Dataset entries

━━━━━━

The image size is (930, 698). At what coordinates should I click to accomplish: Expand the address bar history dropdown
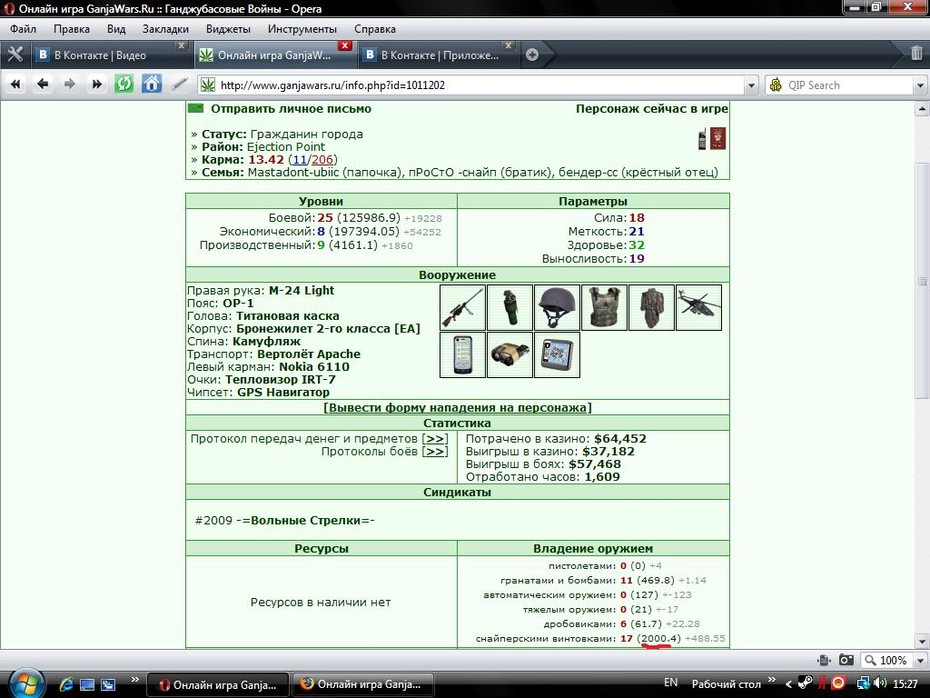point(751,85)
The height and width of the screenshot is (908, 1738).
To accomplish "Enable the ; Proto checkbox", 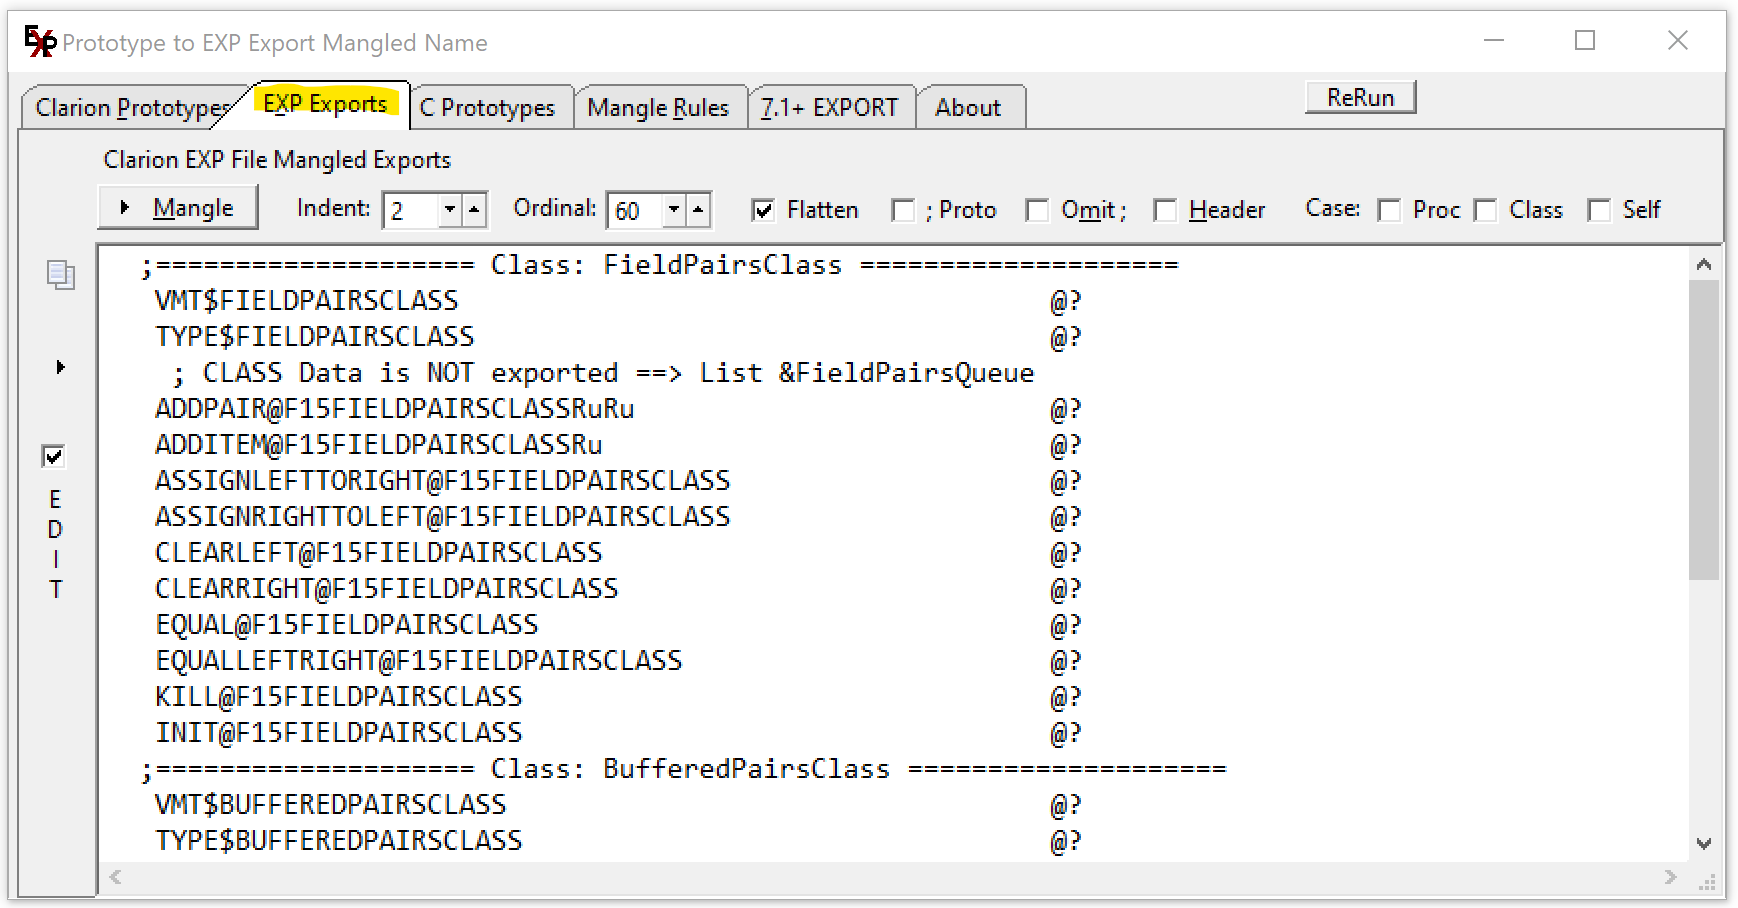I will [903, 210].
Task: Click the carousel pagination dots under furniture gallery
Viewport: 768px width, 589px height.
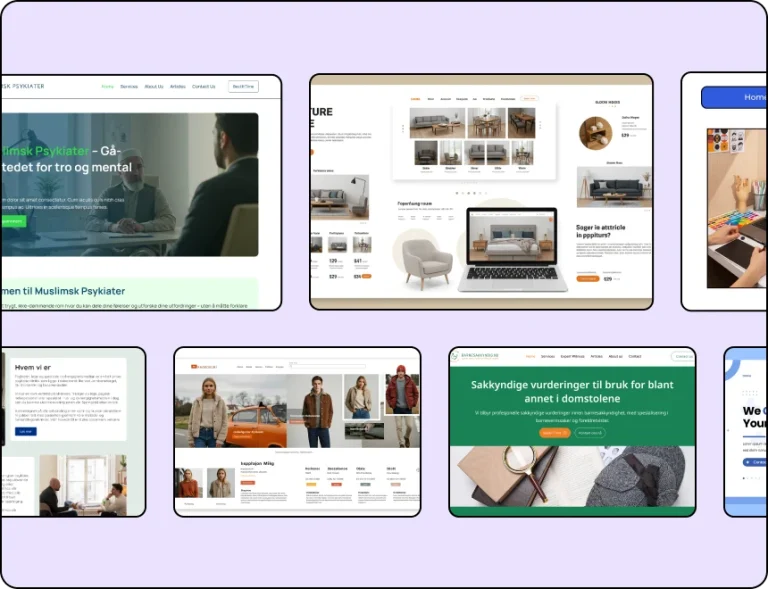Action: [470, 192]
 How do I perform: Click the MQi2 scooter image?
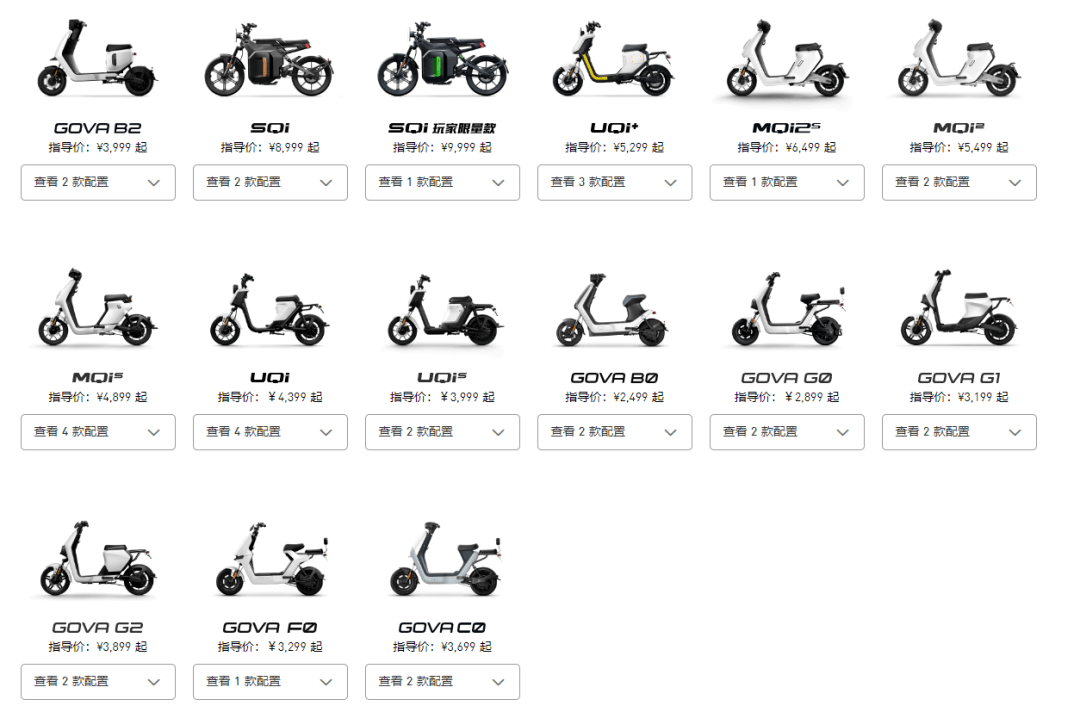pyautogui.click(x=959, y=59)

━━━━━━

● **What needs to be done**:
Take the line containing "Task: Click the" and every line after it to the end of the records, and restate them verbatim, with no pictures.

● **Response to the exercise**:
Task: Click the carousel pagination dots under furniture gallery
Viewport: 768px width, 589px height.
Action: [470, 192]
 How do I perform: Click the MQi2 scooter image?
pyautogui.click(x=959, y=59)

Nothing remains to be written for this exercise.